-------- EXCERPTED DATA --------

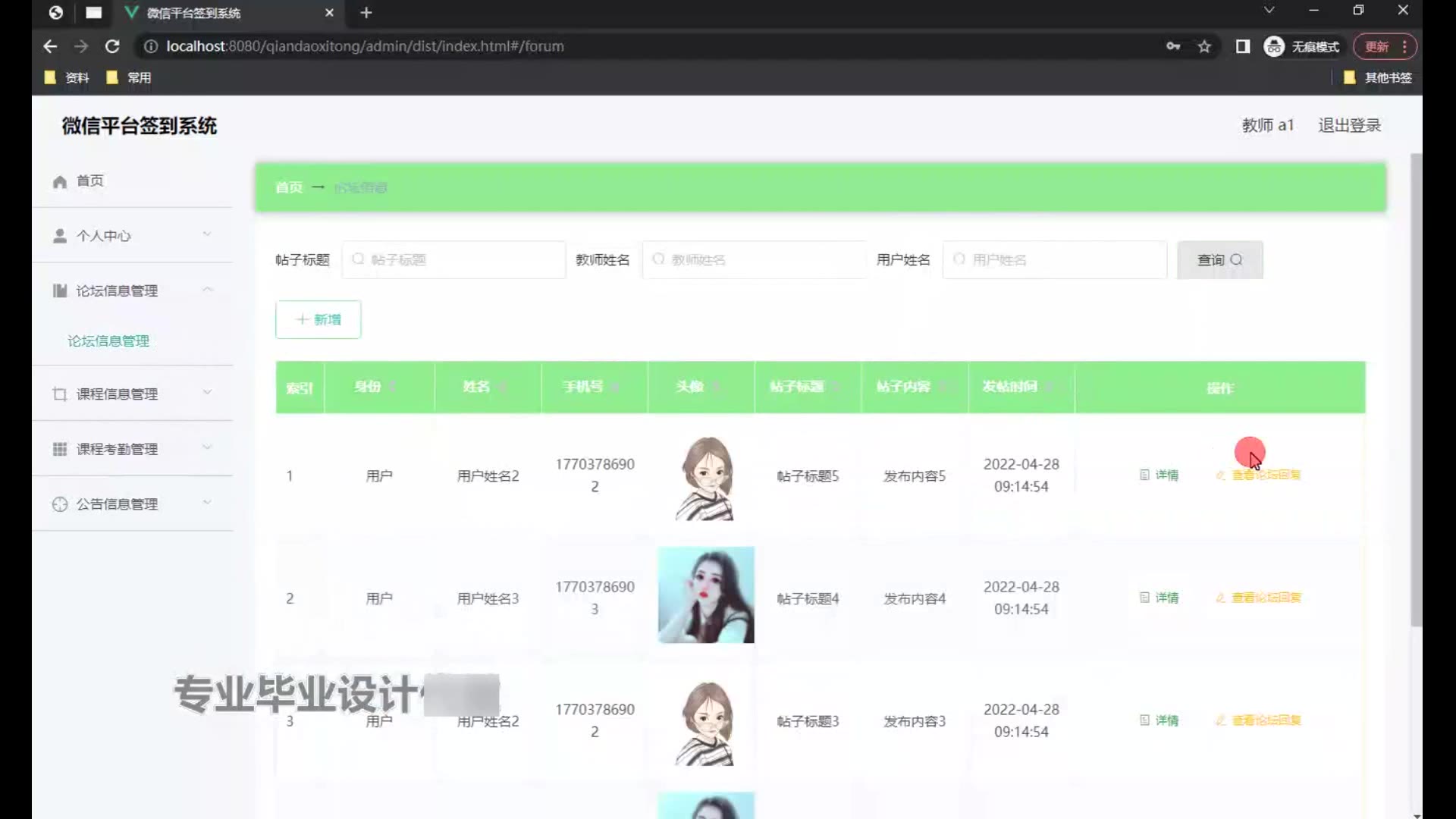The height and width of the screenshot is (819, 1456).
Task: Open the 资料 bookmarks folder
Action: pos(67,77)
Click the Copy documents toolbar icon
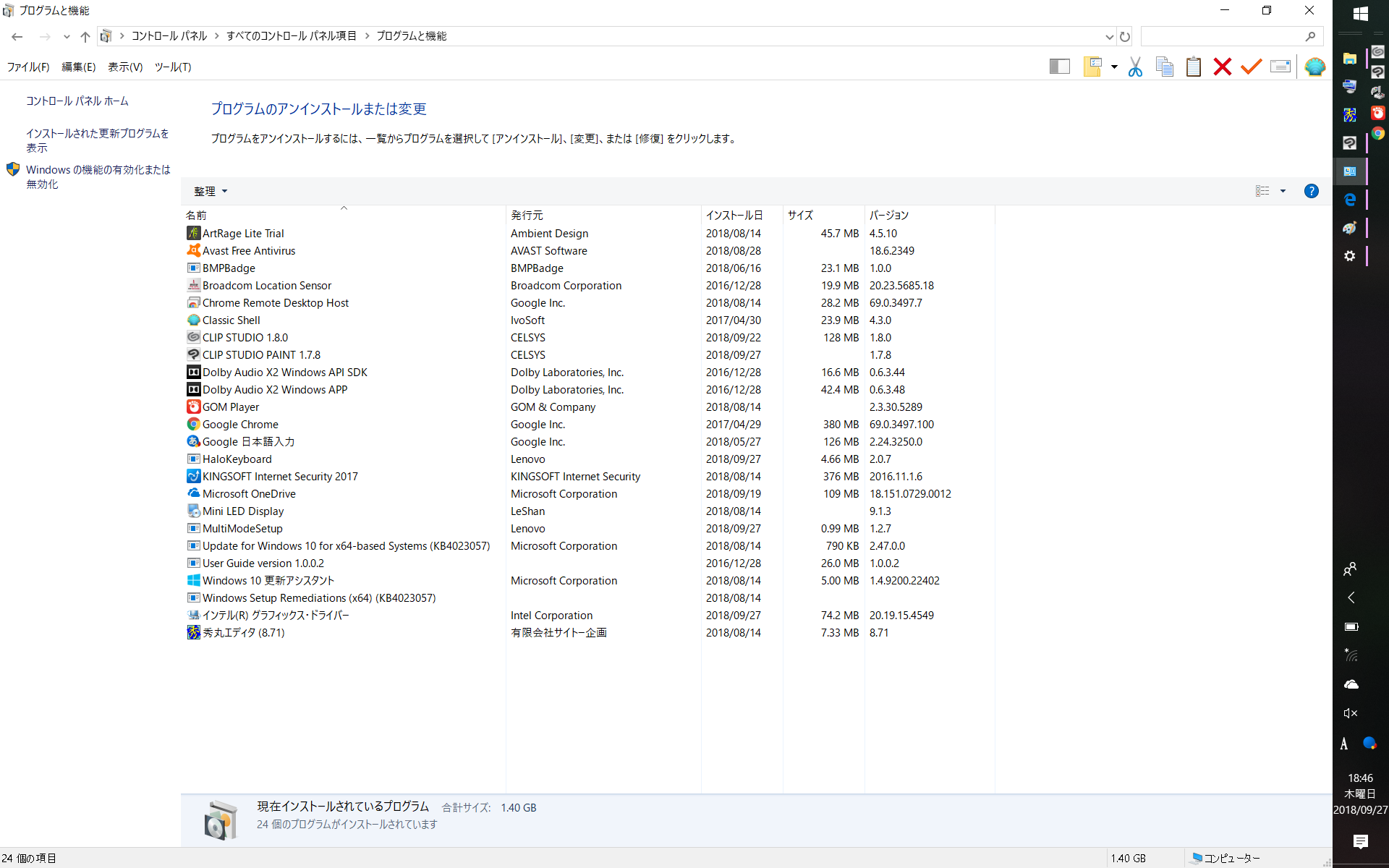Viewport: 1389px width, 868px height. (1164, 67)
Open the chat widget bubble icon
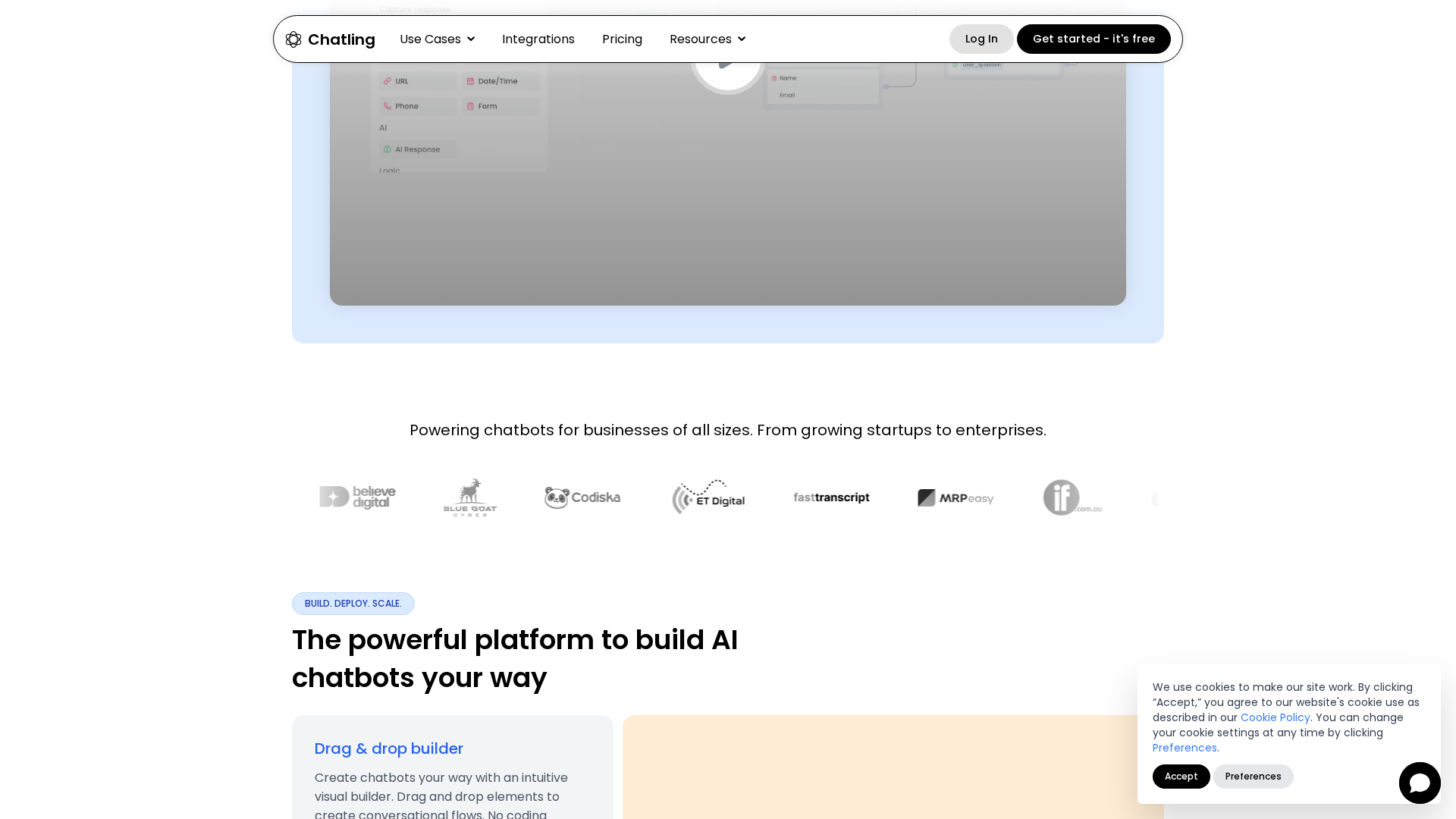The width and height of the screenshot is (1456, 819). (1419, 783)
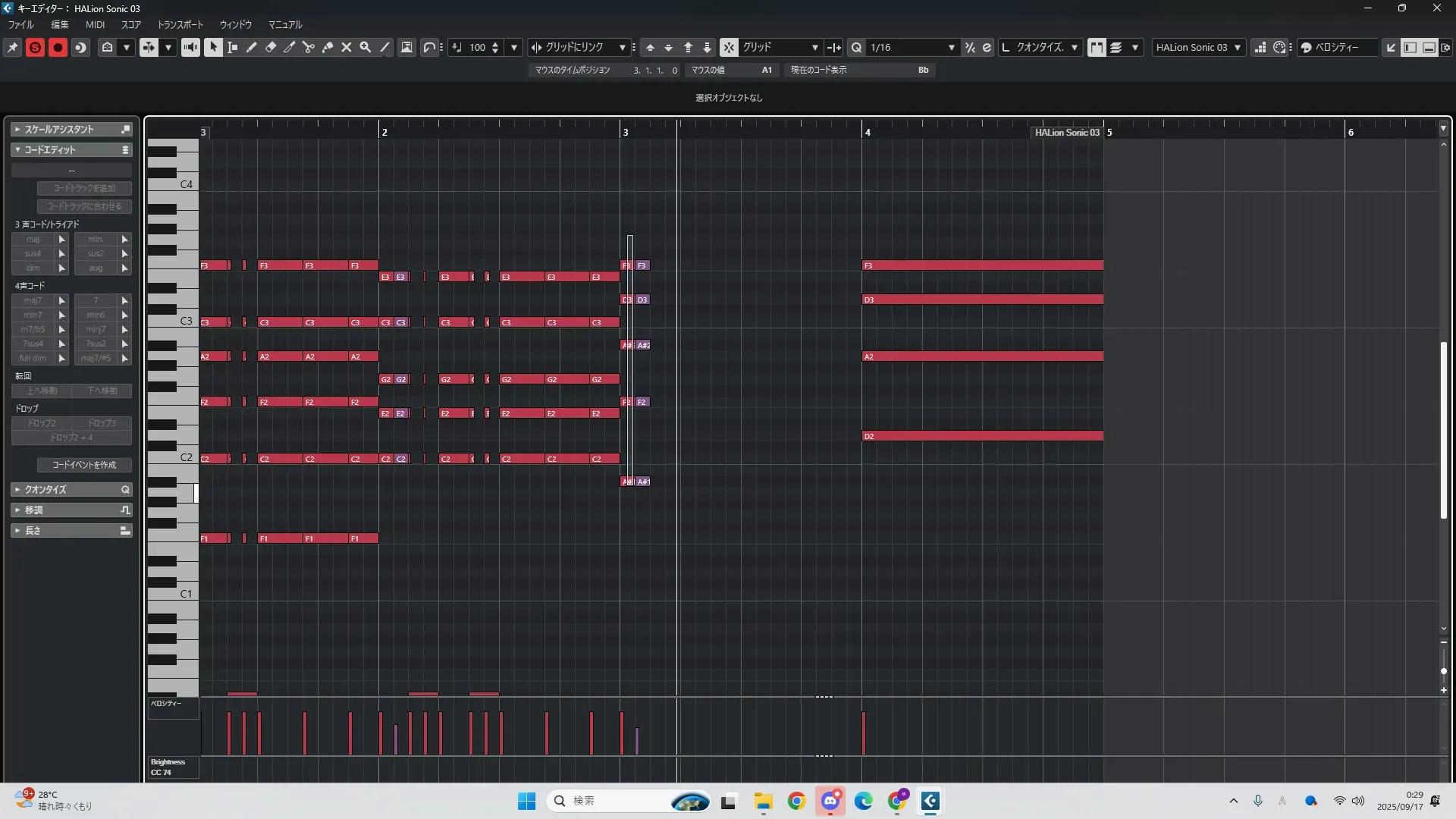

--------

## EXERCISE DIRECTIONS
Without any pictures, please write out the lines from the one containing "Click the Copy documents toolbar icon" through the final line of the data, exactly and inclusive of both ends.

## EXERCISE OUTPUT
Click the Copy documents toolbar icon
Viewport: 1389px width, 868px height. (1164, 67)
Open the chat widget bubble icon
The width and height of the screenshot is (1456, 819). (1419, 783)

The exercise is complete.